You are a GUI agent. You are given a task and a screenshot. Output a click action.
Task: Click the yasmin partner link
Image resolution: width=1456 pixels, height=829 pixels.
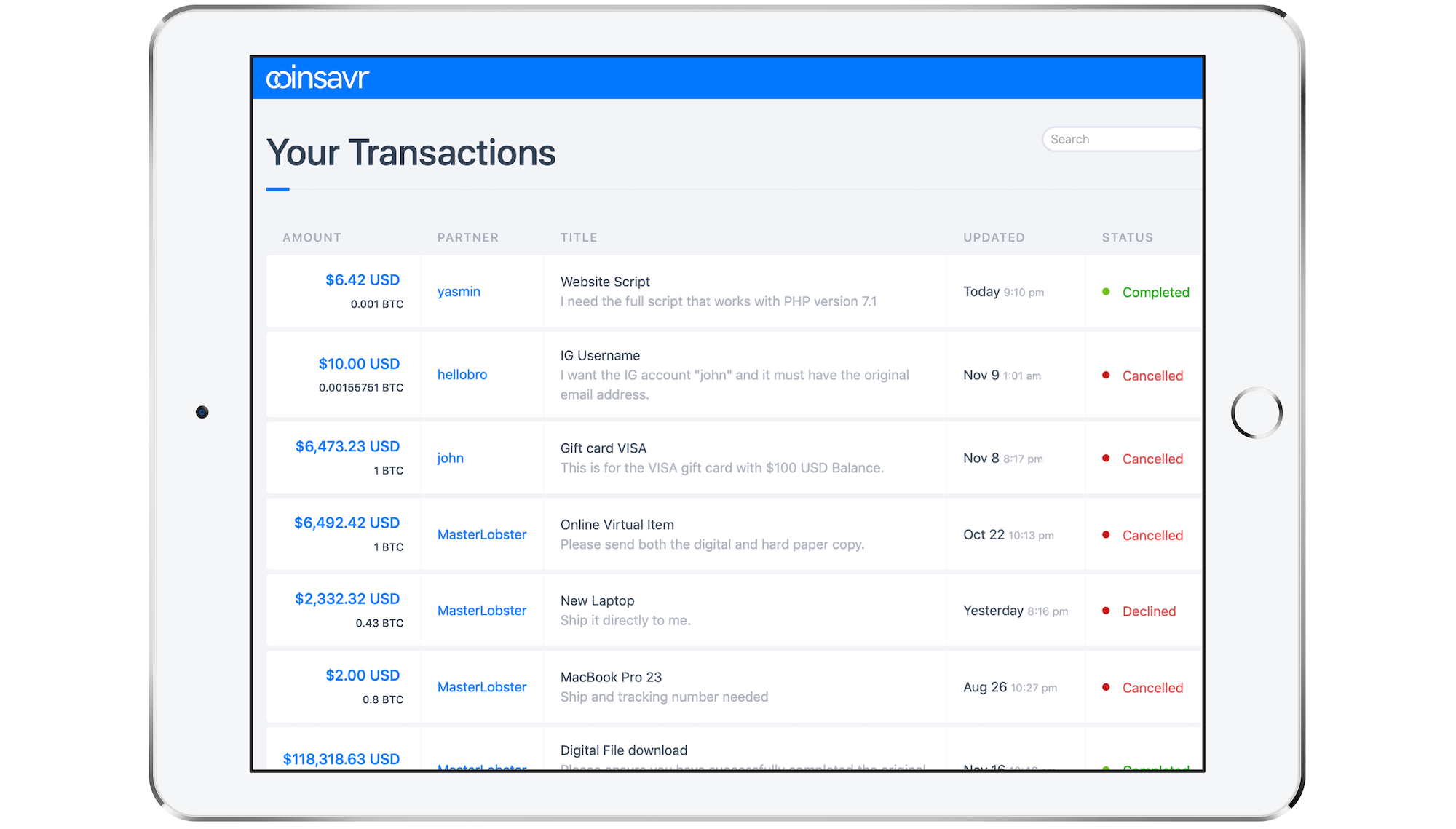click(x=460, y=292)
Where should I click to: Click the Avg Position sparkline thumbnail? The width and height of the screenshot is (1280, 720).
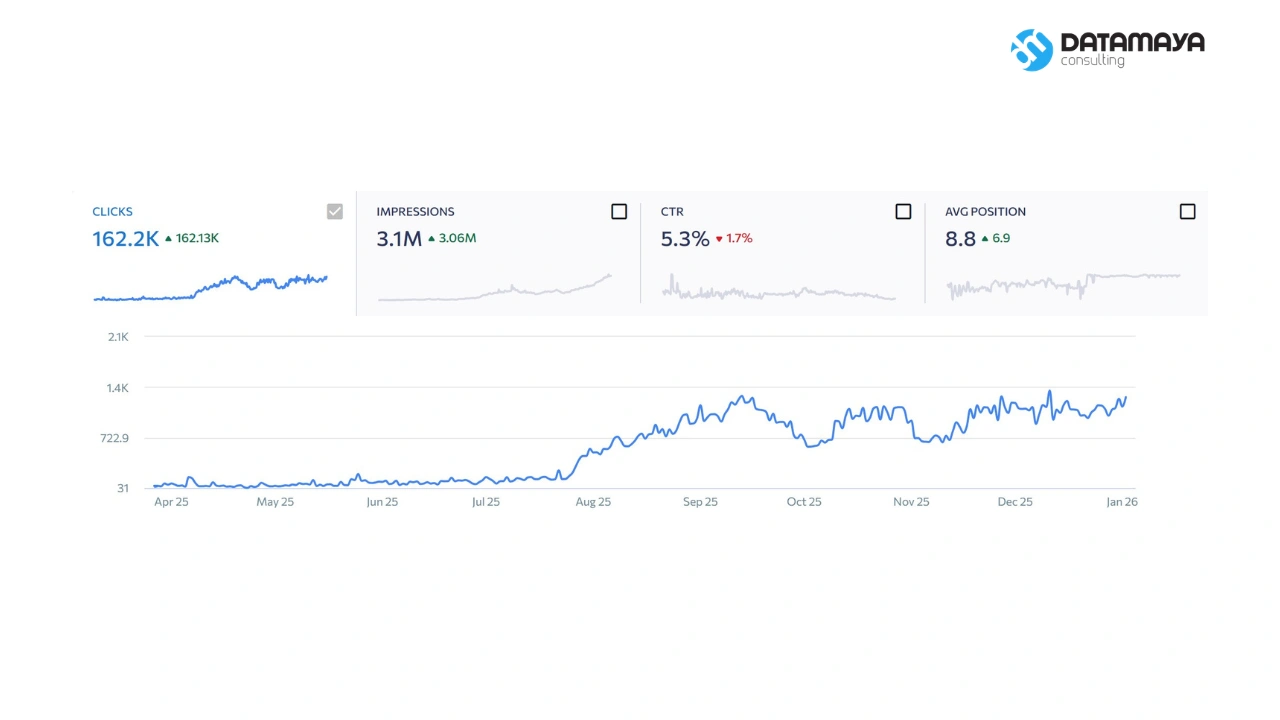point(1063,287)
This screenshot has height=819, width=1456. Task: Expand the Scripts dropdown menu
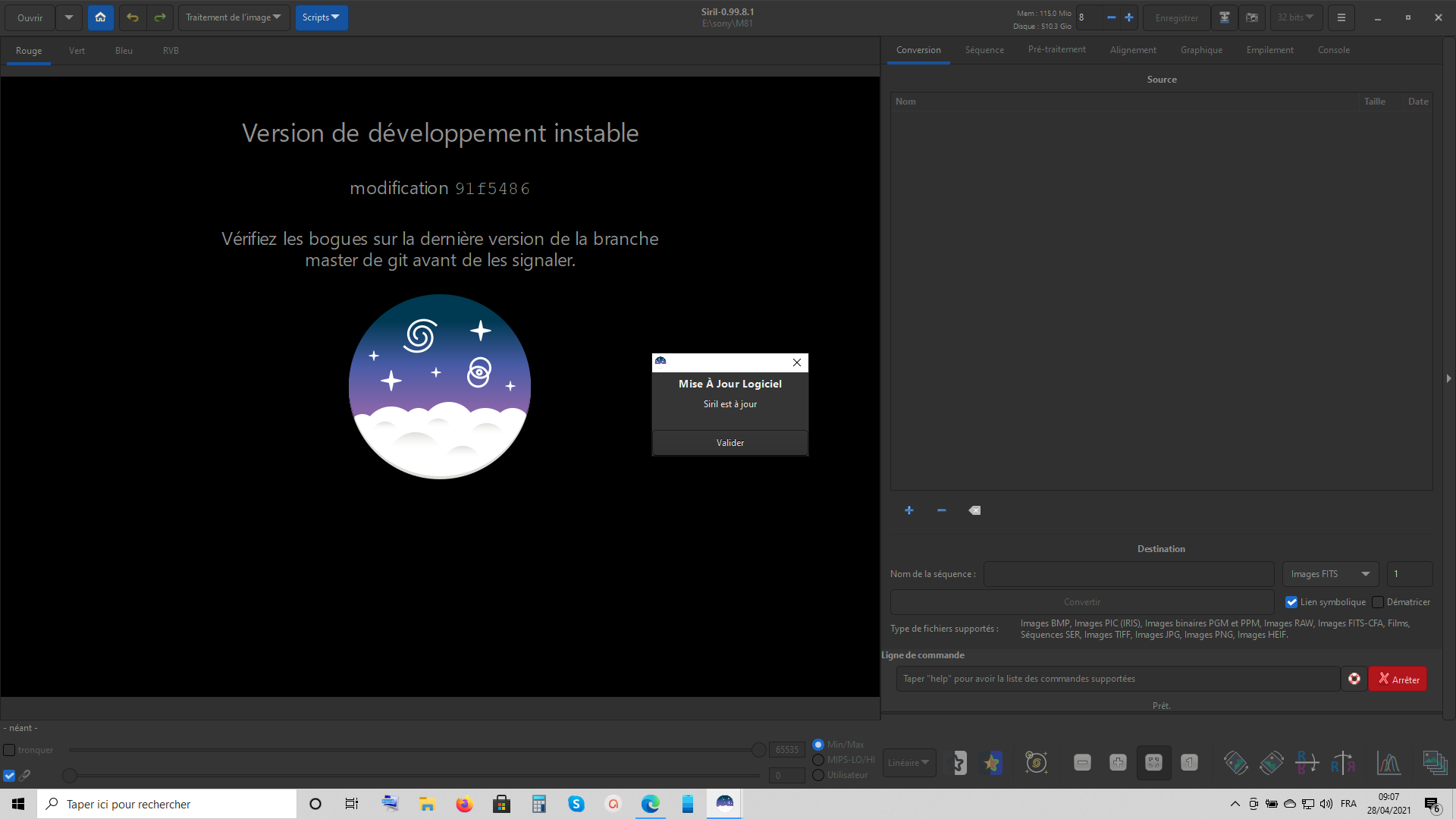tap(321, 17)
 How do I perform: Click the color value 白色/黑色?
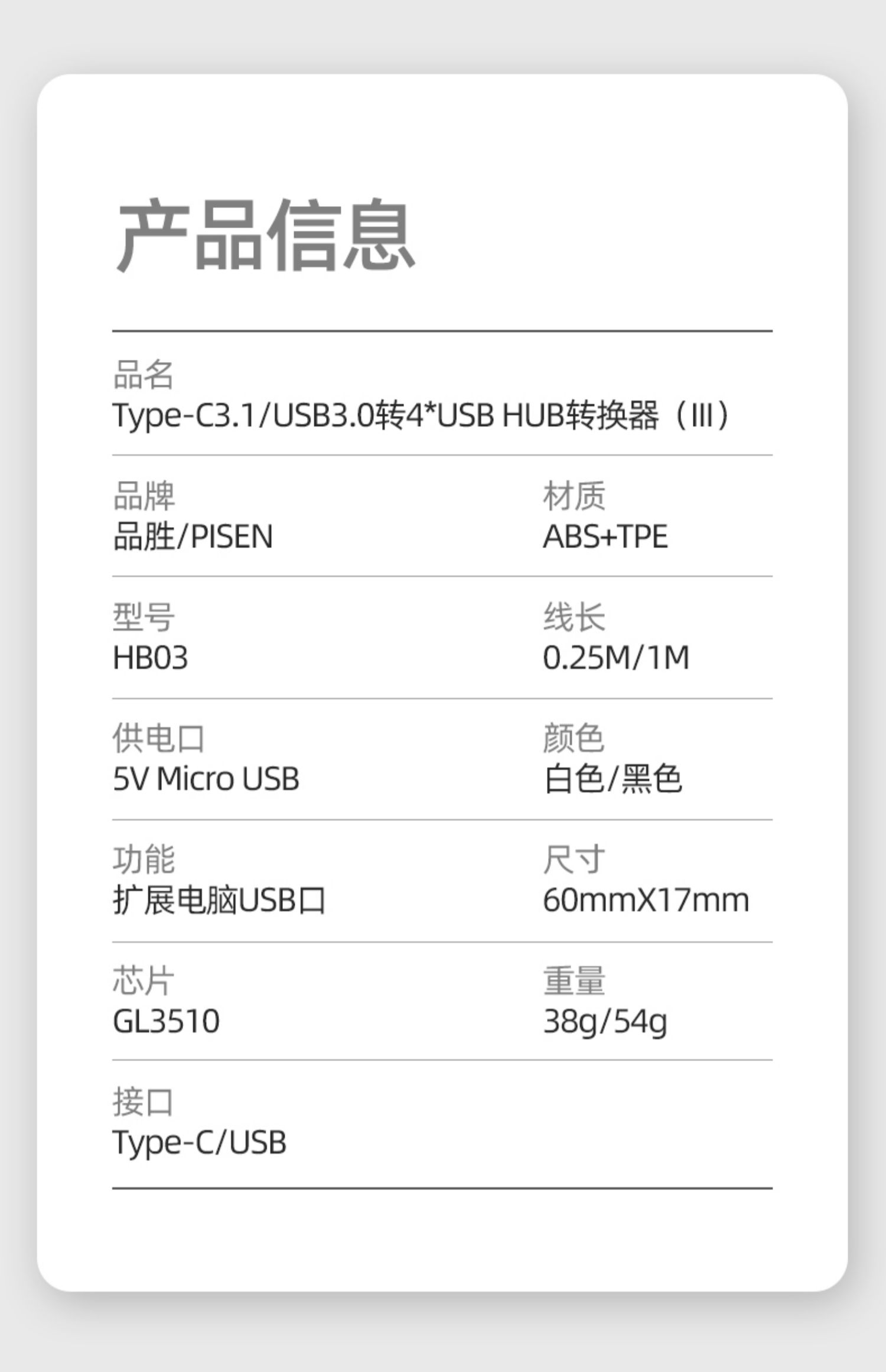[613, 779]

────────────────────

§ Given exercise:
Reproduce verbatim the text of all four records above, omitting the pictures.

§ Answer to this task:
You are a GUI agent. You are given a task and a screenshot. Output a click action.
Task: Click the yasmin partner link
Image resolution: width=1456 pixels, height=829 pixels.
click(x=460, y=292)
Where should I click to: Click the Avg Position sparkline thumbnail? The width and height of the screenshot is (1280, 720).
point(1063,287)
This screenshot has height=819, width=1456. Task: Expand the Scripts dropdown menu
tap(321, 17)
 How do I perform: Click the color value 白色/黑色?
[613, 779]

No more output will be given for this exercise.